_AIM OF THE TASK_
Which lines in the records below contain the word "Churches"? Copy each one.

_INPUT FOR THIS TASK_
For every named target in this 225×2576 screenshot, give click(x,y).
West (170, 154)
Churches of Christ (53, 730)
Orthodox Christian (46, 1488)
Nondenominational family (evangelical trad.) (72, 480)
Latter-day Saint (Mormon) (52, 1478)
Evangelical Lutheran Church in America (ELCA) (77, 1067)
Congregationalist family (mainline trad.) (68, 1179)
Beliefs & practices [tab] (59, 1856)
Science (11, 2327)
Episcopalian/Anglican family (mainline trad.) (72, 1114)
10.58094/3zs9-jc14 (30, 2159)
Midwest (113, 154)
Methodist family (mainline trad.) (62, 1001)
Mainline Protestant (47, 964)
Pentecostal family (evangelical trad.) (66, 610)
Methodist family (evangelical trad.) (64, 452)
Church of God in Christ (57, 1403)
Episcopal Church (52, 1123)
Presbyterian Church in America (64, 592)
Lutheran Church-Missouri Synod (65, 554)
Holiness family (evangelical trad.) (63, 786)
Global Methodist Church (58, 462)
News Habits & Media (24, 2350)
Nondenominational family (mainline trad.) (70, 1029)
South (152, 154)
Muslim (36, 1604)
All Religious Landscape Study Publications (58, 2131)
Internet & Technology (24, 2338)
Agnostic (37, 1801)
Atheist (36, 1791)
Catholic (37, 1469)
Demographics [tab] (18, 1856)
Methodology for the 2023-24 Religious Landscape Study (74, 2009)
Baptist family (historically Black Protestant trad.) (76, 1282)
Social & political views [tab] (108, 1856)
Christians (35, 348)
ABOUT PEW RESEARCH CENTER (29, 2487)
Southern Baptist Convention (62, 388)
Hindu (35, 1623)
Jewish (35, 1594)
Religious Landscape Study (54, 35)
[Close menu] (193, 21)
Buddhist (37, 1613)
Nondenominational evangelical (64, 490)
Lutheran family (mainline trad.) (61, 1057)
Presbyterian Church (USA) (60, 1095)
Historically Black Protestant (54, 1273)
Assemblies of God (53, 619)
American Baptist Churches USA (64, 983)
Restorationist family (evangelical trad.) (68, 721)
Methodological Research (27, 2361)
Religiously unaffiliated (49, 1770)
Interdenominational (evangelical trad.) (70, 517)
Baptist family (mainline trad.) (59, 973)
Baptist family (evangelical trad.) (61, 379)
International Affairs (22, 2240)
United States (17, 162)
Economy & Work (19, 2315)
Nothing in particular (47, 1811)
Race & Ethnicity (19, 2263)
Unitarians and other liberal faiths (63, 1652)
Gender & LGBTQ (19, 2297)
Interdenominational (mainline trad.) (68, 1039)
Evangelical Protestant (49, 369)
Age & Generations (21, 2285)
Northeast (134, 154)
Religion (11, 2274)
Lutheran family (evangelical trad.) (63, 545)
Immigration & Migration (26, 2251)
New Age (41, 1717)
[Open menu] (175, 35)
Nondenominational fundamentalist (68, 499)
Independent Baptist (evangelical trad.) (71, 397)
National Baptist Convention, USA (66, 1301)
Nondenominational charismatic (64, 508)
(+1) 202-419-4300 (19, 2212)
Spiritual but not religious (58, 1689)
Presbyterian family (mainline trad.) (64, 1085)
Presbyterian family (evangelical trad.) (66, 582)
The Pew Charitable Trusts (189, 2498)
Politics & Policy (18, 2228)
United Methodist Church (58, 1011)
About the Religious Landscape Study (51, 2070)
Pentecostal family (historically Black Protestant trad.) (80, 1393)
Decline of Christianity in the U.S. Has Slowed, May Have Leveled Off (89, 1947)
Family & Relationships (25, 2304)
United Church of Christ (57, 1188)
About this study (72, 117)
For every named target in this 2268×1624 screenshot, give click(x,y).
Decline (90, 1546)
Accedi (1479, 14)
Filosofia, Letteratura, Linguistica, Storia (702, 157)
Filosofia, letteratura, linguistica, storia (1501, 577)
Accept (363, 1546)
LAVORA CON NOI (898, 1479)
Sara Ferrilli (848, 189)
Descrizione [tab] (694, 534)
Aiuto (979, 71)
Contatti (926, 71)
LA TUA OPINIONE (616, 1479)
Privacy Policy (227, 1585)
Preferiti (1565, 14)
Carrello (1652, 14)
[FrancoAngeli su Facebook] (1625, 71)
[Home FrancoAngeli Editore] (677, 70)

_ANSWER FOR THIS EXERCISE_
Churches of Christ (53, 730)
American Baptist Churches USA (64, 983)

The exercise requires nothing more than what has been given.